Arthur baissa la tête, et ses joues se couvrirent de rougeur. Arnold Biederman s’en aperçut, et voulant venir à son secours, il s’approcha d’eux et prit part à la conversation.
– Jeune homme, lui dit-il, ne rougissez pas d’avoir reçu des avis ou des secours d’une fille d’Underwald. Apprenez que la liberté de ce pays est due à la sagesse et à la fermeté de tous ses enfans, de ses filles aussi bien que de ses fils. Et vous, mon vieil hôte, vous qui à ce qu’il paraît avez vu bien des années et plusieurs contrées, vous devez avoir trouvé bien des exemples qui prouvent que souvent le plus fort est sauvé par le secours du plus faible, le plus fier par l’aide du plus humble.
– J’ai du moins appris, répondit l’Anglais, à ne pas débattre une question sans nécessité avec l’hôte qui m’a accueilli avec bonté. Et après avoir jeté sur son fils un regard qui semblait briller de la plus vive affection, il reprit tandis qu’on retournait vers la maison, la conversation qu’il avait commencée avec sa nouvelle connaissance avant qu’Arthur et sa conductrice fussent arrivés.
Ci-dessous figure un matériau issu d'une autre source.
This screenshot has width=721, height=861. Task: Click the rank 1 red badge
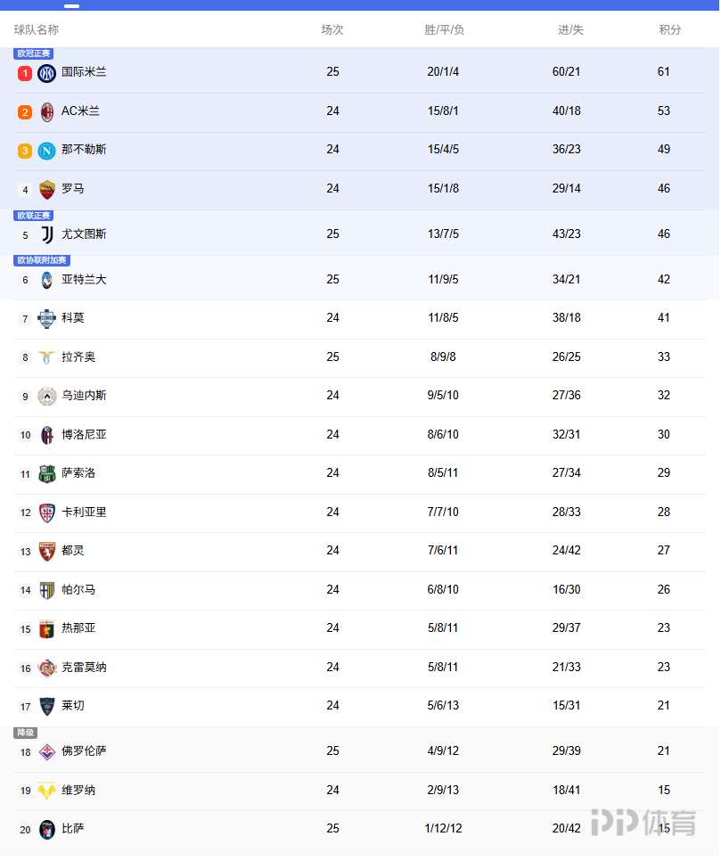(25, 73)
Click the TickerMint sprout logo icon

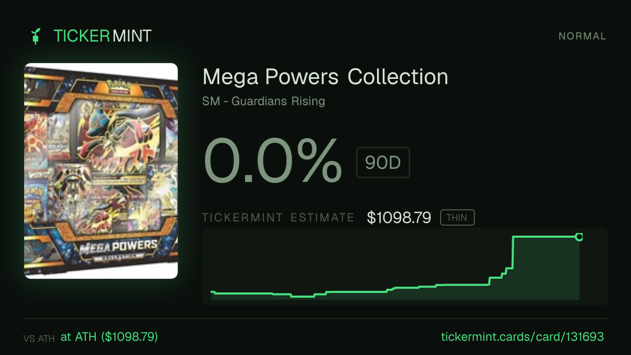click(36, 36)
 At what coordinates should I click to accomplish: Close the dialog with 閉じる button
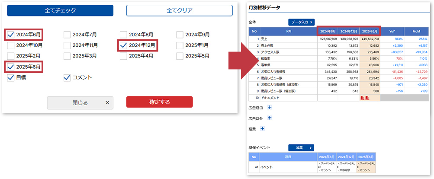[x=80, y=102]
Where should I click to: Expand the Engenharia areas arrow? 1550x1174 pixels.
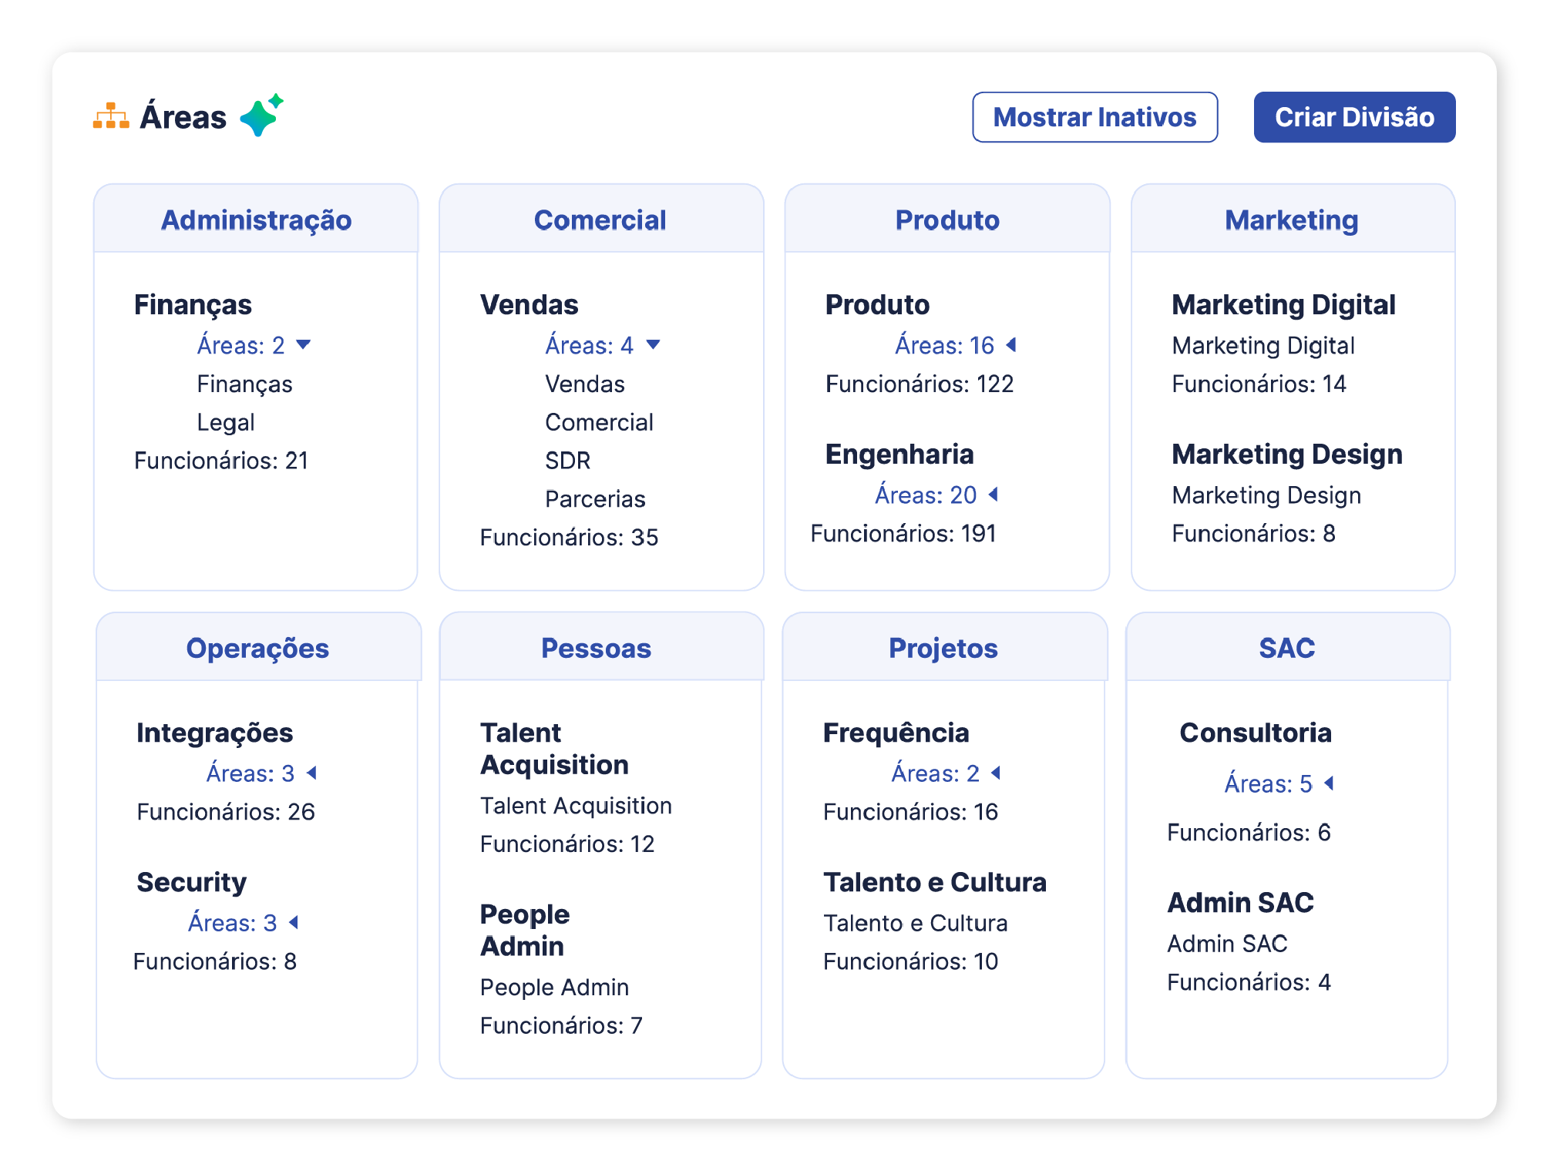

Arthur, pendant ce temps, eut le loisir d’examiner l’air et les traits de leur hôte, qui dans leur caractère mâle et sans affectation offraient un mélange de simplicité antique et de dignité agreste. Ses vêtemens, quant à la forme, ne différaient guère de ceux de la jeune fille dont nous avons déjà fait la description. Ils consistaient en une espèce de fourreau presque de même forme que la chemise moderne, seulement ouvert sur la poitrine et porté par-dessus une tunique. Mais son vêtement de dessus était beaucoup plus court que celui de sa fille, et ne lui descendait qu’au bas des cuisses comme le kilt du montagnard écossais. Des espèces de bottes lui remontaient au-dessus du genou, et achevaient ainsi de couvrir toute sa personne. Une toque de peau de martre garnie d’un médaillon en argent était la seule partie de son costume qui montrât quelque ornement. Une large ceinture de peau de buffle qui lui serrait la taille était attachée par une boucle de cuivre.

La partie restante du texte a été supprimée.